• **Assignment**
Everything from the line containing "Open the matching" through the line containing "Instruction: Navigate via" should be repeated exactly, and nothing else from the data.

• **Supplied entries**
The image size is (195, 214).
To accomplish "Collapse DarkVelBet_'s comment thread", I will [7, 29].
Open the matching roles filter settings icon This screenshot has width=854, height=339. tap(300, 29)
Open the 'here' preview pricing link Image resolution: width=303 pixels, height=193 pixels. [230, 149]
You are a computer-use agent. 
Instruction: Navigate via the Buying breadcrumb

--

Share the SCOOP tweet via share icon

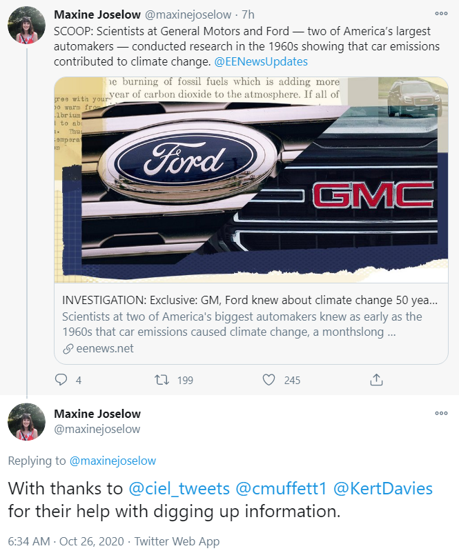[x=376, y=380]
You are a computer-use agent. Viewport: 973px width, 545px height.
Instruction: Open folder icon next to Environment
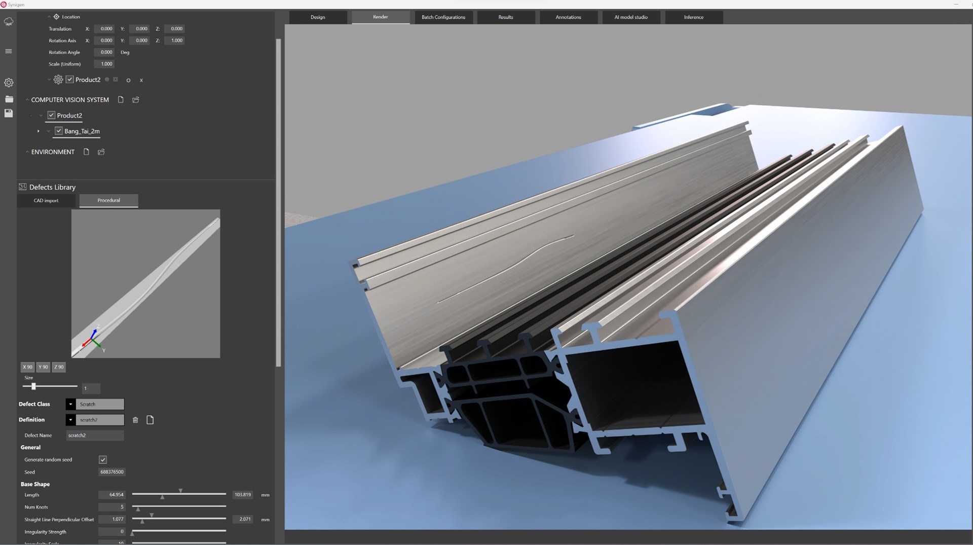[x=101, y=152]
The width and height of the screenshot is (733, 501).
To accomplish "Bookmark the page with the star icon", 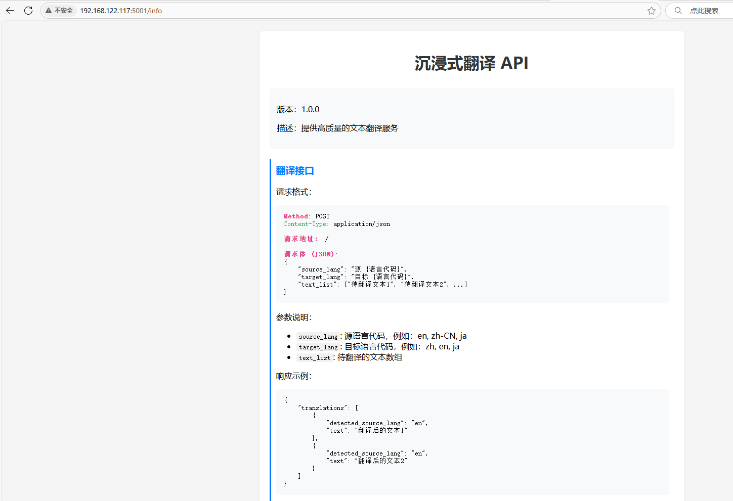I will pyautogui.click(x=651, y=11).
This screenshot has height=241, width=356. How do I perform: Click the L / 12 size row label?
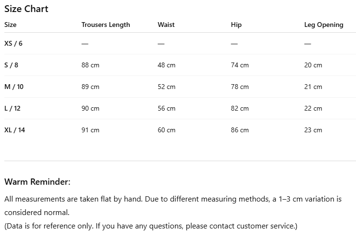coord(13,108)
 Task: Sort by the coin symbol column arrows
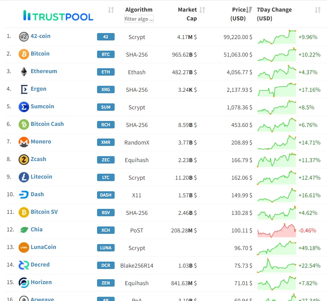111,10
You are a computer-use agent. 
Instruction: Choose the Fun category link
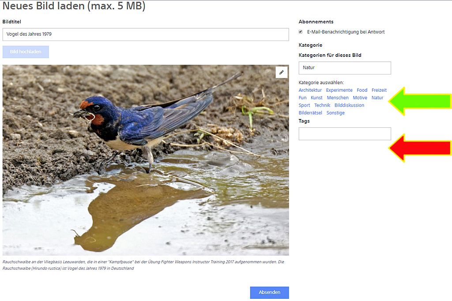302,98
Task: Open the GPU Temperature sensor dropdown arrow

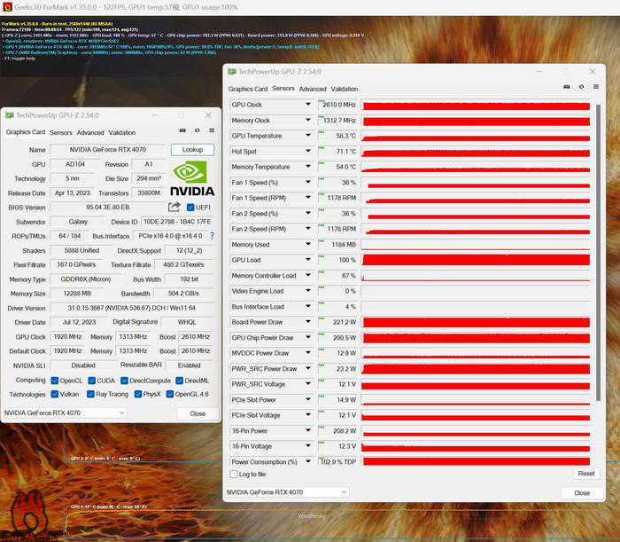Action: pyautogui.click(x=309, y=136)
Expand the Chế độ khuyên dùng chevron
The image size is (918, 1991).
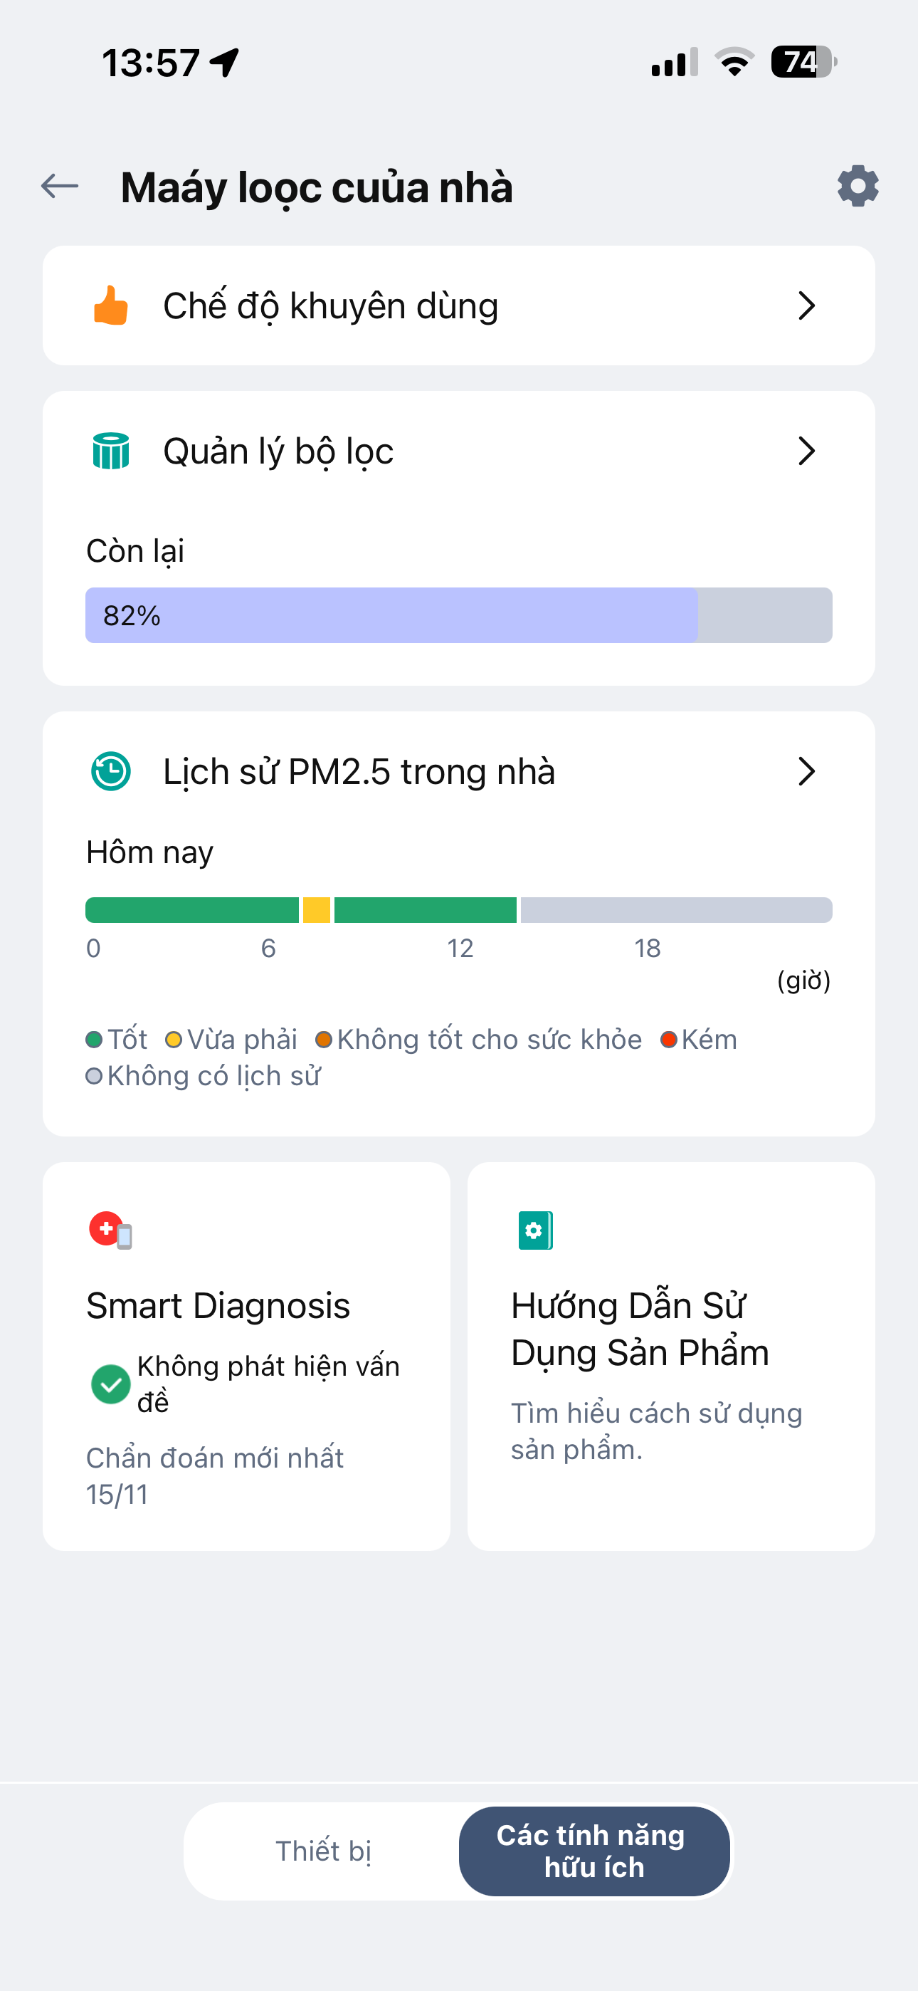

• **Your solution**
Open the matching roles filter settings icon This screenshot has width=854, height=339. tap(300, 29)
Open the 'here' preview pricing link Image resolution: width=303 pixels, height=193 pixels. [230, 149]
You are a computer-use agent. 
Instruction: Navigate via the Buying breadcrumb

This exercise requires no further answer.